The nearly 30-page Roadmap details how to reach the new goal, including deeper work in campus culture, engaging all academic departments, and tracking and sharing data more broadly to keep everyone — faculty, staff, and students — involved in the efforts. Every decision around operations, whether in dining services or energy choices, speaks to the Roadmap’s goal of climate positivity. Bates will use water more efficiently, shift to electric vehicles wherever possible and move even further toward renewables. In August 2020, Bates entered into a 5 megawatt solar project, one large enough to represent 75 percent of Bates’ current electricity use.
Bates will also aim high in its future building standards. The CER recommends that all new campus buildings meet at minimum, the American Institute of Architects 2030 Challenge standard, which sets a fossil fuel energy reduction goal of 80% below the average building consumption for that category of building. The stretch goal is to adopt the Passive House design standard, which can see reductions of up to 90% in fuel costs.
Pam Wichroski, Bates’ director of capital planning and construction and longtime CER member, has worked to make sure every new building (such as the Bonney Science Center) or renovation is in line with the college’s environmental goals. The last plan made a radical difference in how Bates shaped its sustainability efforts. “The 2010 Climate Action Plan had plenty of value,” Wichroski says. “It ended up being surprisingly accurate in terms of how we got to carbon neutrality.” The CER’s hope is that the new Sustainability Roadmap inspires and leads Bates even further.
The goal for 2020 was ambitious, but the 2030 goal is even more so, out of necessity. The United Nations Intergovernmental Panel on Climate Change (IPCC), a group composed of scientists worldwide, regularly sounds alarms about the world’s environmental future. In 2021, the IPCC warnings got even more dire. It said the planet was on course for a hotter, more dangerous climate future, with total global warming likely to rise around 1.5 degrees Celsius in the next two decades. Unless there are radical adjustments to human activities, the report said warming could exceed 2 degrees Celsius within the 21st century.
Those shifts may not sound monumental (in Fahrenheit, that’s 2.7°F to 3.6°F) but scientists say even warming at the lower end of that estimate will lead to more extreme weather, including deadly heat waves and droughts, rising seas, and widespread suffering among the world’s most vulnerable.

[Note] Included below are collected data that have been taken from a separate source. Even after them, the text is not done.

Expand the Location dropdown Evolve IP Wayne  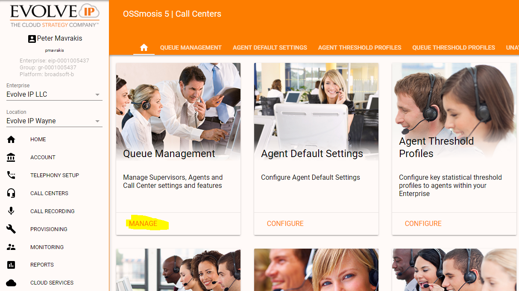pos(54,121)
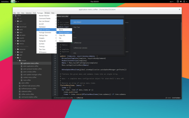Viewport: 189px width, 118px height.
Task: Click the Send Feedback link in the status bar
Action: pos(176,98)
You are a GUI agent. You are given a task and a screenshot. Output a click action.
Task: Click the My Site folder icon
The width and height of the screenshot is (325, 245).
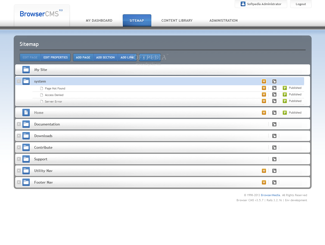tap(26, 70)
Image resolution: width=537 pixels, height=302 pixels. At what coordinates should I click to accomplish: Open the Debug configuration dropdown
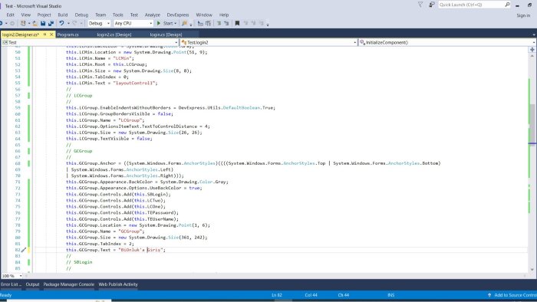point(99,23)
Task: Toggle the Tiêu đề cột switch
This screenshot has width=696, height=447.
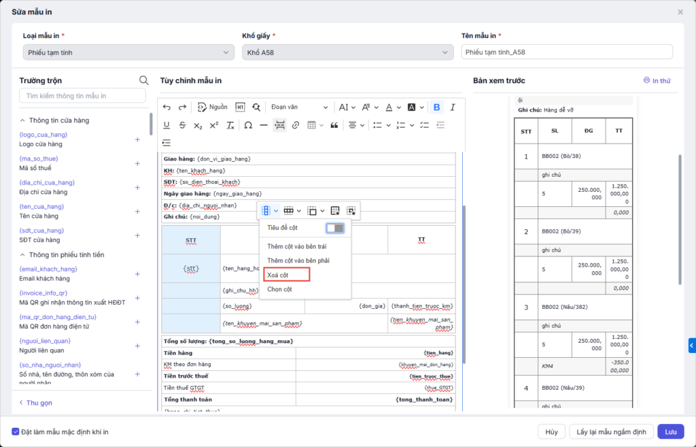Action: coord(335,228)

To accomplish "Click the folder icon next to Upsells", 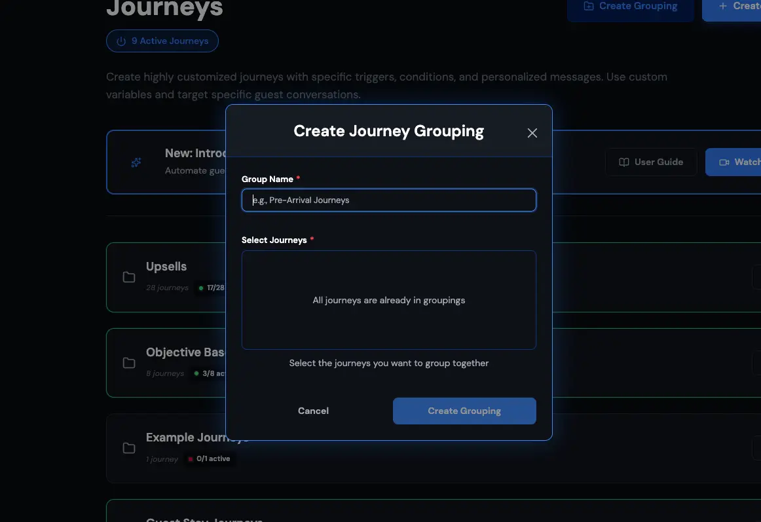I will pos(128,277).
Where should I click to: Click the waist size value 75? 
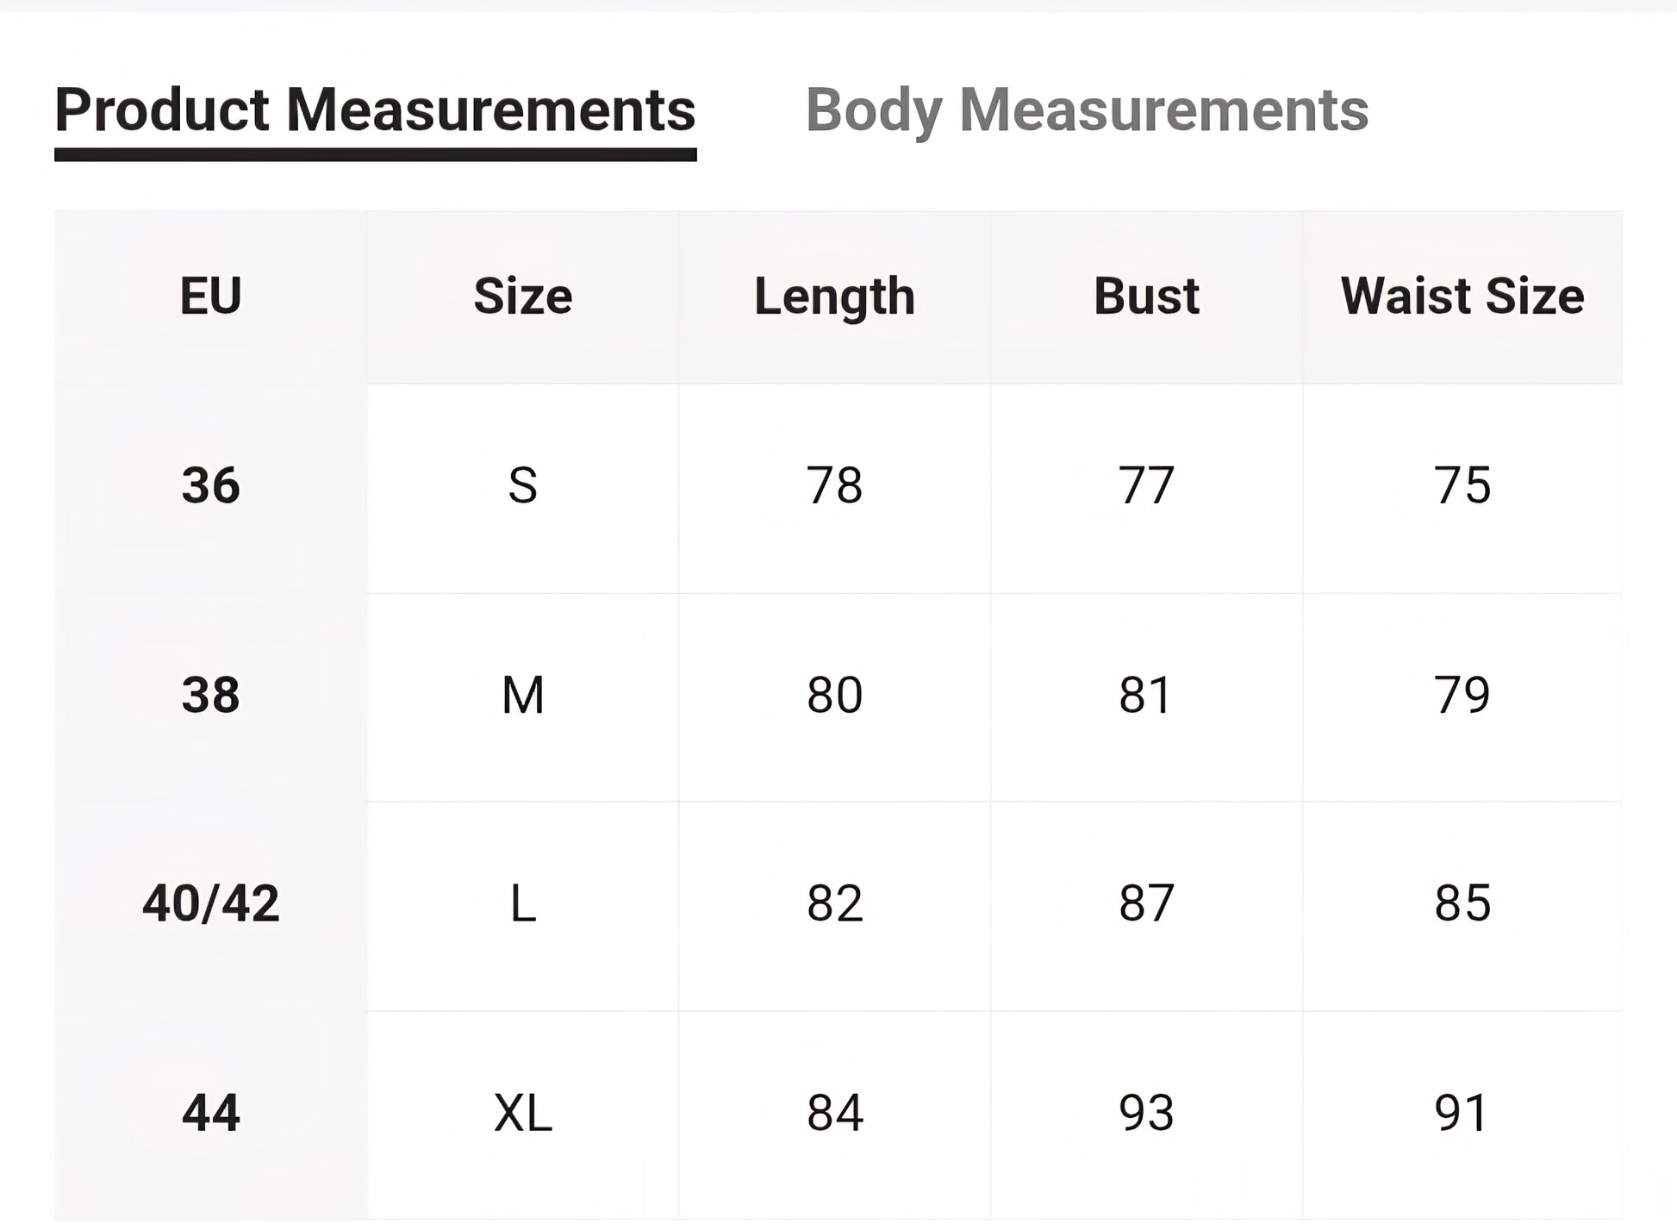pos(1462,485)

For the CER, the imperative to act institutionally was obvious. ”Bates is already having a net positive impact in a whole host of fields, whether in student life, or research, or our surrounding community,” the Roadmap says. “The Climate Positive goal is to bring our environmental footprint in line with that overall approach. We want to take in more greenhouse gases than we emit and actually be restorative for our climate, our ecosystems, and our people.”
Their efforts won praise from President Spencer. “The CER has done a deeply impressive job of engaging the entire Bates community in the process, leveraging the commitment and creativity of individuals across the college,” Spencer says. “It is a powerful example of the impact that a motivated and mission-driven set of diverse stakeholders can have, and it offers a compelling model for the college as it works to address other institutional challenges.”